| What the task asks |
From the first entry to the last, transcribe everything exactly.

| Provided records |
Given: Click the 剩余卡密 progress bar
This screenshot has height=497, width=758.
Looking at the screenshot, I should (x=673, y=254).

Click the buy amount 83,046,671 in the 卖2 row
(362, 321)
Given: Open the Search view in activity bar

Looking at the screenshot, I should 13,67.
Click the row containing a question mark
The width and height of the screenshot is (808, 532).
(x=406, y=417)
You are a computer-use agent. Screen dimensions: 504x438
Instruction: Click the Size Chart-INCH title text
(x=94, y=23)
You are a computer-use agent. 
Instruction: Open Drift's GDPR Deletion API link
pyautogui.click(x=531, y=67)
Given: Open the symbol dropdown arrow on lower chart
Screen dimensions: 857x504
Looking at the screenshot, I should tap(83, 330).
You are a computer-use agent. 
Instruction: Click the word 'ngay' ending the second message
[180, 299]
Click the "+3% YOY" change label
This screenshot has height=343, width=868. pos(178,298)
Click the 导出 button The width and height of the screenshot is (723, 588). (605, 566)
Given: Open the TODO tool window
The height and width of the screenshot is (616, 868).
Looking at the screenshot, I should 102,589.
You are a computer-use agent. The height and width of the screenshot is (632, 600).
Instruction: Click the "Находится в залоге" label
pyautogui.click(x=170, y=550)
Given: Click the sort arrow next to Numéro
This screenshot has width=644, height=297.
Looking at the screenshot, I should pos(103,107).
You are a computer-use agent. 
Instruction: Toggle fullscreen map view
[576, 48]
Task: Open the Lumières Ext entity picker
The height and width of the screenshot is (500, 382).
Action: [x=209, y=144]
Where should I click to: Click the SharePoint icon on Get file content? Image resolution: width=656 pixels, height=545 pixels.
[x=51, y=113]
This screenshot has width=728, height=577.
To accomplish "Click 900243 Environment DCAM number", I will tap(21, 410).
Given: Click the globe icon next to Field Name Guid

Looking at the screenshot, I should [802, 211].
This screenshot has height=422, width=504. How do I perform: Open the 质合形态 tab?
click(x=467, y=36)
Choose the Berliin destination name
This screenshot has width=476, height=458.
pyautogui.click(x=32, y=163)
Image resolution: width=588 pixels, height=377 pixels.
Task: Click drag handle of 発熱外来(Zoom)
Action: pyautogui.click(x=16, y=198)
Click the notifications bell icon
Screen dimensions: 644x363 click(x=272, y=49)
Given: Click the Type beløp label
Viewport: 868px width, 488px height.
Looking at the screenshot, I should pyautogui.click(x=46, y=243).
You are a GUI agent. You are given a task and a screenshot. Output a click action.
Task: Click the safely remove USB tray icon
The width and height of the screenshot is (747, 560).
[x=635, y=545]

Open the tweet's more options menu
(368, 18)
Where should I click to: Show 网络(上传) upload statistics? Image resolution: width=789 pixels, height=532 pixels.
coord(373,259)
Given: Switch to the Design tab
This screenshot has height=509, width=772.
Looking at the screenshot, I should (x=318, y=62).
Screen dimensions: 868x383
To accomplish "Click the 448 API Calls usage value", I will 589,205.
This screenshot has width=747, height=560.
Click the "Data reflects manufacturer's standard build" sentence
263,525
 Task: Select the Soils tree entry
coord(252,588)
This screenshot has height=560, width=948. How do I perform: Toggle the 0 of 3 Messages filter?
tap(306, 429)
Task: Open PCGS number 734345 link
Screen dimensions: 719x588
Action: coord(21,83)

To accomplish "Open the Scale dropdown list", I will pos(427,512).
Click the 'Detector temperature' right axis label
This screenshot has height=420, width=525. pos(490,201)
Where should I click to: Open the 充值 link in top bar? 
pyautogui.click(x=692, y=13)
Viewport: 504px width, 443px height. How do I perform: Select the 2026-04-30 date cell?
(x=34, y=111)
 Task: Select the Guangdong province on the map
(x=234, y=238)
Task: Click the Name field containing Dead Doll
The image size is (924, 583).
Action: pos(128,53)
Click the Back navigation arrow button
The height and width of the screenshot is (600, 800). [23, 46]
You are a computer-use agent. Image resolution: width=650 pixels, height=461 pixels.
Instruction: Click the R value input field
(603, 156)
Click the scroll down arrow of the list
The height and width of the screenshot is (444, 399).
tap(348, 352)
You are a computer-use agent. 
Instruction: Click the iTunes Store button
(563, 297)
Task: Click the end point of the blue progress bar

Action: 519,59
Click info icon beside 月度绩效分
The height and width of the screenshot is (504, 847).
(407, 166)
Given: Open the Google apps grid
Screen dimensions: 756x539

| Answer area |
Given: Click the 剩余卡密 progress bar
This screenshot has height=497, width=758.
Looking at the screenshot, I should (x=673, y=254).

Click the buy amount 83,046,671 in the 卖2 row
(362, 321)
Given: Open the Search view in activity bar

Looking at the screenshot, I should 13,67.
Click the row containing a question mark
The width and height of the screenshot is (808, 532).
(x=406, y=417)
You are a computer-use agent. Screen dimensions: 504x438
Instruction: Click the Size Chart-INCH title text
(x=94, y=23)
You are a computer-use agent. 
Instruction: Open Drift's GDPR Deletion API link
pyautogui.click(x=531, y=67)
Given: Open the symbol dropdown arrow on lower chart
Screen dimensions: 857x504
Looking at the screenshot, I should tap(83, 330).
You are a computer-use agent. 
Instruction: Click the word 'ngay' ending the second message
[180, 299]
Click the "+3% YOY" change label
This screenshot has height=343, width=868. pos(178,298)
Click the 导出 button The width and height of the screenshot is (723, 588). (605, 566)
Given: Open the TODO tool window
The height and width of the screenshot is (616, 868).
Looking at the screenshot, I should 102,589.
You are a computer-use agent. The height and width of the screenshot is (632, 600).
Instruction: Click the "Находится в залоге" label
pyautogui.click(x=170, y=550)
Given: Click the sort arrow next to Numéro
This screenshot has width=644, height=297.
Looking at the screenshot, I should pos(103,107).
You are a computer-use agent. 
Instruction: Toggle fullscreen map view
[576, 48]
Task: Open the Lumières Ext entity picker
The height and width of the screenshot is (500, 382).
Action: [x=209, y=144]
Where should I click to: Click the SharePoint icon on Get file content? Image resolution: width=656 pixels, height=545 pixels.
[x=51, y=113]
This screenshot has width=728, height=577.
To accomplish "Click 900243 Environment DCAM number", I will tap(21, 410).
Given: Click the globe icon next to Field Name Guid

Looking at the screenshot, I should [802, 211].
This screenshot has height=422, width=504. How do I perform: Open the 质合形态 tab?
click(x=467, y=36)
Choose the Berliin destination name
This screenshot has width=476, height=458.
pyautogui.click(x=32, y=163)
Image resolution: width=588 pixels, height=377 pixels.
Task: Click drag handle of 発熱外来(Zoom)
Action: pyautogui.click(x=16, y=198)
Click the notifications bell icon
Screen dimensions: 644x363 click(x=272, y=49)
Given: Click the Type beløp label
Viewport: 868px width, 488px height.
Looking at the screenshot, I should pyautogui.click(x=46, y=243).
You are a GUI agent. You are given a task and a screenshot. Output a click action.
Task: Click the safely remove USB tray icon
The width and height of the screenshot is (747, 560).
[x=635, y=545]

Open the tweet's more options menu
(368, 18)
Where should I click to: Show 网络(上传) upload statistics? Image resolution: width=789 pixels, height=532 pixels.
coord(373,259)
Given: Switch to the Design tab
This screenshot has height=509, width=772.
Looking at the screenshot, I should (x=318, y=62).
Screen dimensions: 868x383
To accomplish "Click the 448 API Calls usage value", I will 589,205.
This screenshot has width=747, height=560.
Click the "Data reflects manufacturer's standard build" sentence
263,525
 Task: Select the Soils tree entry
coord(252,588)
This screenshot has height=560, width=948. How do I perform: Toggle the 0 of 3 Messages filter?
tap(306, 429)
Task: Open PCGS number 734345 link
Screen dimensions: 719x588
Action: coord(21,83)

To accomplish "Open the Scale dropdown list", I will pos(427,512).
Click the 'Detector temperature' right axis label
This screenshot has height=420, width=525. pos(490,201)
Where should I click to: Open the 充值 link in top bar? 
pyautogui.click(x=692, y=13)
Viewport: 504px width, 443px height. How do I perform: Select the 2026-04-30 date cell?
(x=34, y=111)
 Task: Select the Guangdong province on the map
(x=234, y=238)
Task: Click the Name field containing Dead Doll
The image size is (924, 583).
Action: pos(128,53)
Click the Back navigation arrow button
The height and width of the screenshot is (600, 800). [23, 46]
You are a computer-use agent. Image resolution: width=650 pixels, height=461 pixels.
Instruction: Click the R value input field
(603, 156)
Click the scroll down arrow of the list
The height and width of the screenshot is (444, 399).
tap(348, 352)
You are a computer-use agent. 
Instruction: Click the iTunes Store button
(563, 297)
Task: Click the end point of the blue progress bar

Action: 519,59
Click info icon beside 月度绩效分
The height and width of the screenshot is (504, 847).
(407, 166)
Given: Open the Google apps grid
Screen dimensions: 756x539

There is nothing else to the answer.